Susannah Streeter, Chief Investment Strategist, Wealth Club said: “The sad saga of BrewDog highlights how investors in start-ups and scale-ups need to do their homework and opt for schemes offering them protection if the investment turns sour.

“BrewDog’s Equity Punks believed they were buying a slice in a company with a bright future, attracted by flashy marketing materials. But many didn’t read all the details in the prospectuses, which did highlight that they risked losing their money.

“Under the crowdfunding scheme, they were also unable to benefit from tax incentives offered to investors in other government-backed schemes, like Venture Capital Trusts, Enterprise Investment Schemes and Seed Enterprise Investment Schemes.

“Such tax reliefs are aimed at compensating experienced investors for the risk they take in investing in small, high-growth companies.

“It’s vital that growing companies can access such streams of funding to give them the opportunity to thrive and help boost the UK economy.
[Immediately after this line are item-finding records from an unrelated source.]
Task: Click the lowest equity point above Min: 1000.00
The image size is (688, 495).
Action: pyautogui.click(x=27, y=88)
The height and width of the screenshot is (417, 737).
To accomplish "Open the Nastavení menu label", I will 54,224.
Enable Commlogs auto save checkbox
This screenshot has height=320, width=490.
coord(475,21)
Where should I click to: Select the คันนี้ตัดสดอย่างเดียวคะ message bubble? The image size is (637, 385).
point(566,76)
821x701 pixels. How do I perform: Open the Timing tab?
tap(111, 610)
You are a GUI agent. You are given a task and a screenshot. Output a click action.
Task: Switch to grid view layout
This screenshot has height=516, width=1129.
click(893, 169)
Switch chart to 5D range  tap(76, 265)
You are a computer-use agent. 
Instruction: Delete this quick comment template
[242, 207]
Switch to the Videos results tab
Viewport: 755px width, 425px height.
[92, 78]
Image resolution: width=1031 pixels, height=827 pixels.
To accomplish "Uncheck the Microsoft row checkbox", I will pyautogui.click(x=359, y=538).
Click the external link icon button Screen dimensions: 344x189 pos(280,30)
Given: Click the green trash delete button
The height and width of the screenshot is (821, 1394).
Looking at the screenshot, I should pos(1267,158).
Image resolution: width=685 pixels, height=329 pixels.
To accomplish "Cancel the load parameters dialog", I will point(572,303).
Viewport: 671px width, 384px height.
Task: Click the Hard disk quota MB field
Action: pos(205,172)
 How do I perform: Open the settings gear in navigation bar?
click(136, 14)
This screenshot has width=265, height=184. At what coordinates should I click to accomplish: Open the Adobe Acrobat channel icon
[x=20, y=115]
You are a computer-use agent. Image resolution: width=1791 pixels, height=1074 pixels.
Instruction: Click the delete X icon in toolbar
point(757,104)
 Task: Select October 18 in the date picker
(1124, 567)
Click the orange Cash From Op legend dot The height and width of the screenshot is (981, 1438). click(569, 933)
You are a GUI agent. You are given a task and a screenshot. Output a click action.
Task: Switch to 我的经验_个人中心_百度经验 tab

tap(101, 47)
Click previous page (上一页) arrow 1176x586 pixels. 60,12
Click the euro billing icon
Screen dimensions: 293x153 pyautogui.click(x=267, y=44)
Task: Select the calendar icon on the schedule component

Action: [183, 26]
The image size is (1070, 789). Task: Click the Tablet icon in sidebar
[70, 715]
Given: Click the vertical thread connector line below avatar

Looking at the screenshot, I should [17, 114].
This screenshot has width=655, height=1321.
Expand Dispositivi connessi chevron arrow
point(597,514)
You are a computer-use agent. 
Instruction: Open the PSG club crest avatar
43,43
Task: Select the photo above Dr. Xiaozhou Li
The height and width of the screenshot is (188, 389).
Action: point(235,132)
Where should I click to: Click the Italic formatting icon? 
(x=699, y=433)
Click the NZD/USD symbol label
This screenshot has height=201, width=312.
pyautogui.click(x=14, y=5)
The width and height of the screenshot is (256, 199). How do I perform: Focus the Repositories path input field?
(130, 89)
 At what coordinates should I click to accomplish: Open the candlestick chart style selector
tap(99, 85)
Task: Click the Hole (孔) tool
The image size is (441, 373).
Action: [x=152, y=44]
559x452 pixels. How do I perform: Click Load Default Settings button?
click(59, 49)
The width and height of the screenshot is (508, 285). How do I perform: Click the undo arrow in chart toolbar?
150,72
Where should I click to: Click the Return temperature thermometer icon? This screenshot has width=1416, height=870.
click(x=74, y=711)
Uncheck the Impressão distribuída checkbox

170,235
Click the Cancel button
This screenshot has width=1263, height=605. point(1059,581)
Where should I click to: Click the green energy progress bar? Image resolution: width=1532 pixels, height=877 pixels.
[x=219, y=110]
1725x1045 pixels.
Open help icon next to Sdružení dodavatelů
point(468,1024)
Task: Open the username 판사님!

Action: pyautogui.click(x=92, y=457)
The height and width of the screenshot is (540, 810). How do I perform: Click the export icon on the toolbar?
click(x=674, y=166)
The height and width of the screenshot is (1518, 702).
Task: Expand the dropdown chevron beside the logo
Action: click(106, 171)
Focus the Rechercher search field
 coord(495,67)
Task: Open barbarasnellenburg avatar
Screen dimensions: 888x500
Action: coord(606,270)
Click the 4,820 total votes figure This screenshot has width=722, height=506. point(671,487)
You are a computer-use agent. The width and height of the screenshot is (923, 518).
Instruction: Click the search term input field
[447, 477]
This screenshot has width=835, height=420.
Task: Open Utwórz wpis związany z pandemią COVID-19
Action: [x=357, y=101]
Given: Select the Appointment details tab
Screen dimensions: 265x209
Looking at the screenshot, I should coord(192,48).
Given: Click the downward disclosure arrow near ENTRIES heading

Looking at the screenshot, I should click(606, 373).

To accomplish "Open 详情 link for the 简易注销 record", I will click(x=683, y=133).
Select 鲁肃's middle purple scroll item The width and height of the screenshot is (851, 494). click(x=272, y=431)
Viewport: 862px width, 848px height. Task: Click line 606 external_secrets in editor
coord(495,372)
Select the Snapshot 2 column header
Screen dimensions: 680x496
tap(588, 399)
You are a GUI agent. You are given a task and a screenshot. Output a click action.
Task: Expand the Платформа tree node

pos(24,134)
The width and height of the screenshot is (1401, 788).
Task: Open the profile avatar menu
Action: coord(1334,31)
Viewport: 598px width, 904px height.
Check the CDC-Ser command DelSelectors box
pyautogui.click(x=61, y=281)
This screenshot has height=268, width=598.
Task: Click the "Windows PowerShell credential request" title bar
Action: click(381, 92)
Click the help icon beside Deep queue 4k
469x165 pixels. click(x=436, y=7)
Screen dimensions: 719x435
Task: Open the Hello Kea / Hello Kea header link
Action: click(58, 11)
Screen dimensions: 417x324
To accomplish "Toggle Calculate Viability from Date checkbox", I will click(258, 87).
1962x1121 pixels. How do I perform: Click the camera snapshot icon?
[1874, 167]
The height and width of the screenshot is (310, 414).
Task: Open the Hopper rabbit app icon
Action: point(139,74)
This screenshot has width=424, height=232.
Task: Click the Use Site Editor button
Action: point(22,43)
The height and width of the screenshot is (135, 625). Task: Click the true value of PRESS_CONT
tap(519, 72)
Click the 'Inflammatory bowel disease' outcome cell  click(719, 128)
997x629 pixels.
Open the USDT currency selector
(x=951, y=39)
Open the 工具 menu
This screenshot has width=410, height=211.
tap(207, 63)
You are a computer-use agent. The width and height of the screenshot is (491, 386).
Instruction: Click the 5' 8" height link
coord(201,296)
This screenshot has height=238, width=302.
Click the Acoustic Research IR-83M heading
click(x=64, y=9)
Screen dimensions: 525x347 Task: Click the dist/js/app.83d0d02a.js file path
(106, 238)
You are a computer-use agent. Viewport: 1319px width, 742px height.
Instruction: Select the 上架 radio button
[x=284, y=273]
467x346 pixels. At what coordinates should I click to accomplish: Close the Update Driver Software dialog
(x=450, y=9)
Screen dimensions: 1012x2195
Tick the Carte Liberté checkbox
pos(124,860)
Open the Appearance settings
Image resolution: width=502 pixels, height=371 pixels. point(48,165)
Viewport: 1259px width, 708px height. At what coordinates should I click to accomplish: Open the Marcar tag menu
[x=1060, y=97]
But there’s recognition that many fledgling companies will struggle, and by investing in a fund which backs numerous ventures, the risk is spread, given the likelihood that there will be some successes in the pack.

“Right now, investors who back Venture Capital Trusts which invest in UK scale-ups can benefit from upfront tax relief of 30%, and the time is ticking to make the most of the incentive as it reduces to 20% from April. All returns are tax free.

“The 30% income tax relief rate will stay for investors in Enterprise Investment Schemes (EIS). In addition, when you invest in EIS you can also defer capital gains you have made on other investments like shares or property for long as you stay invested in the EIS.  It will only become payable once you come out of the EIS, unless you re-invest the money into another.

“The Seed Enterprise Investment Scheme (SEIS), which invests in smaller start-ups, is an even bigger winner when it comes to tax savings. You receive up to 50% income tax relief when you invest and can also wipeout half your CGT bill from the sale of other investments.

“Any gains you make in EIS and SEIS are CGT free and if it goes wrong you can also write off losses against your income tax bill in the year make the loss. So, if a £10,000 EIS investment resulted in a total loss, once you take into account all the tax reliefs, the most a 45% taxpayer could lose is as little as £3,850. On SEIS that amount would be as little as £1,550.

“To keep the tax relief, you must hold a EIS and SEIS investment for at least three years and VCTs for a minimum of five years.

“Experienced investors take a risk when backing the potential growth stars of the future, and anyone tempted to help support fledgling companies should closely analyse any prospectus to make sure they fully understand where they stand if promises do not live up to reality.”